Saat hujan deras, Suryati akan segera meninggalkan aktivitasnya untuk memantau ketinggian air di sekitar kediamannya. “Jangankan satu jam, setengah jam asal gede (hujannya) sudah keluar masuk, kadang cari info di yang paling dekat sono , air gimana posisinya,” sebutnya.

Advertisement

Ia berharap agar pemerintah segera melakukan relokasi ke tempat yang aman dari banjir. “Udahlah capek hati, capek pikiran, capek tenaga, capek segala-galanya,” ujarnya dengan nada lesu.

Saat banjir terjadi, Suryati sedang berada di Kecamatan Gunung Putri. Setibanya di rumah, ia mendapati warga dan petugas sedang berupaya membersihkan sisa-sisa banjir. Kerugian yang dialaminya cukup besar, termasuk keramik yang mengelupas, tembok jebol, dan pintu kamar yang rusak.

Upaya Penanganan Banjir oleh Pemerintah

Bupati Bogor, Rudy Susmanto, menjelaskan bahwa banjir di Cijayanti disebabkan oleh luapan air saat hujan deras. “Cijayanti itu, setiap hujan deras, air meluap, lalu masuk ke jalan. Maka beberapa alat berat milik Dinas PUPR sudah kita geser ke waduk atau situ,” kata Rudy kepada wartawan, Jumat (13/2).

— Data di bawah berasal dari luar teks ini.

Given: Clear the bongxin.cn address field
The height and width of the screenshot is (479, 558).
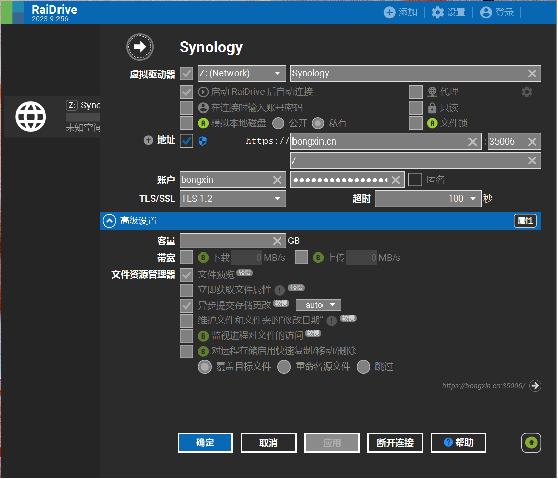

Pemerintah Kabupaten Bogor berupaya melakukan penanganan awal untuk mencegah banjir terulang kembali, termasuk normalisasi sungai dan situ. “Walaupun kewenangan ada di BBWS, tapi karena menyangkut keselamatan orang banyak, maka kami Pemkab Bogor mengambil alih apa yang bisa kami lakukan terlebih dahulu,” ucapnya.

Hingga kini, sisa-sisa lumpur dan kerusakan bangunan akibat banjir masih terlihat di sekitar rumah warga, sementara perbaikan belum dilakukan.